Problem set:
**1)** From the forum thread, return the passage from "Another solution is" up to and including "in the graph?".
**2)** List every function name that appears in the forum thread.
**3)** According to the forum thread, what setting can be added in snpgdsPCA() so it takes all chromosomes whatever their names are?

Note that there are many other questions already online (on other forums) where it is explained how to colour vectors differently in a plot.
Experienced the same issue. It seem the problem is that by default, chromosome names are not in the form "chr1" etc., but just "1" etc. The solution is to use function snpgdsOption() to redefine your chromosome names to whatever form they are in your vcf file :
snpgdsVCF2GDS(vcf, "ccm.gds", method="copy.num.of.ref", option=snpgdsOption(chr1=1, chr2=2, chr3=3, chr4=4, chr5=5, chr6=6, chr7=7, chr8=8, chr9=9, chr10=10, chr11=11, chr12=12, chr13=13, chr14=14, chr15=15, chr16=16, chr17=17, chr18=18, chr19=19, chr20=20, chr21=21, chr22=22, chrX=23, chrY=24, chrM=25))
Another solution is to add autosome.only=FALSE in snpgdsPCA() - it then takes all your chromosomes whatever their names are.
Thank you - this was very helpful. After struggling with Eigenstrat, I managed to produce a nice graph with this R package. I am relatively new to R and this is my question: Is there a way of labelling the different individuals in order to be able to distinguish the outliers in the graph?

Collected data

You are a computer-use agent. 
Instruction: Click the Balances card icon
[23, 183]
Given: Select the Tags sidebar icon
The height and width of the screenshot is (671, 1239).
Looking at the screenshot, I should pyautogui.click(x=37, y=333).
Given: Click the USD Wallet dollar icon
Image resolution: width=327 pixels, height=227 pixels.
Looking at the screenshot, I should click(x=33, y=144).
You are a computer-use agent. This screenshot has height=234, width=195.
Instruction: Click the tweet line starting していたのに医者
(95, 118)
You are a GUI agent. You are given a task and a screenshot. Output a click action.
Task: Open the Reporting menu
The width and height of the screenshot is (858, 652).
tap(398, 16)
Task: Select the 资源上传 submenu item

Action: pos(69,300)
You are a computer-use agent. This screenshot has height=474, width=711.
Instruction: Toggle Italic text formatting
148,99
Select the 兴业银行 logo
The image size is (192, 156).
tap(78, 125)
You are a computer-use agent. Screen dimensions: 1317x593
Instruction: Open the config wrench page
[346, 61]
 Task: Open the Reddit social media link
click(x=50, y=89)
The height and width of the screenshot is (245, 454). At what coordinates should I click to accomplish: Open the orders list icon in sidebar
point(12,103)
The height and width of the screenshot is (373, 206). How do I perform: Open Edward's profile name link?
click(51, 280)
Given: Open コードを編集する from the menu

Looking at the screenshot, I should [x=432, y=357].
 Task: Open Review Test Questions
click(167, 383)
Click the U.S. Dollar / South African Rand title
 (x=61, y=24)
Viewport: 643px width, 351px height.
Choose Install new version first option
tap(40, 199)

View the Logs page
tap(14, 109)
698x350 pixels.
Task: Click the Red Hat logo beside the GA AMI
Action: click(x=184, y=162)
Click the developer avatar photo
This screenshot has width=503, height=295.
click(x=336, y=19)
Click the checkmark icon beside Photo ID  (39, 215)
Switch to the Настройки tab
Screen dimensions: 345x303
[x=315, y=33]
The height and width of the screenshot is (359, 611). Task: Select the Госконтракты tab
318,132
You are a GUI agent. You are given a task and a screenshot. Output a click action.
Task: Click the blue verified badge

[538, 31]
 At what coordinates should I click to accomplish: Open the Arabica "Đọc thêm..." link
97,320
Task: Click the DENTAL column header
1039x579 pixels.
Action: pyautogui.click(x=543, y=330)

Answers to the problems:
**1)**
Another solution is to add autosome.only=FALSE in snpgdsPCA() - it then takes all your chromosomes whatever their names are.
Thank you - this was very helpful. After struggling with Eigenstrat, I managed to produce a nice graph with this R package. I am relatively new to R and this is my question: Is there a way of labelling the different individuals in order to be able to distinguish the outliers in the graph?

**2)** snpgdsOption(), snpgdsVCF2GDS(), snpgdsPCA()

**3)** autosome.only=FALSE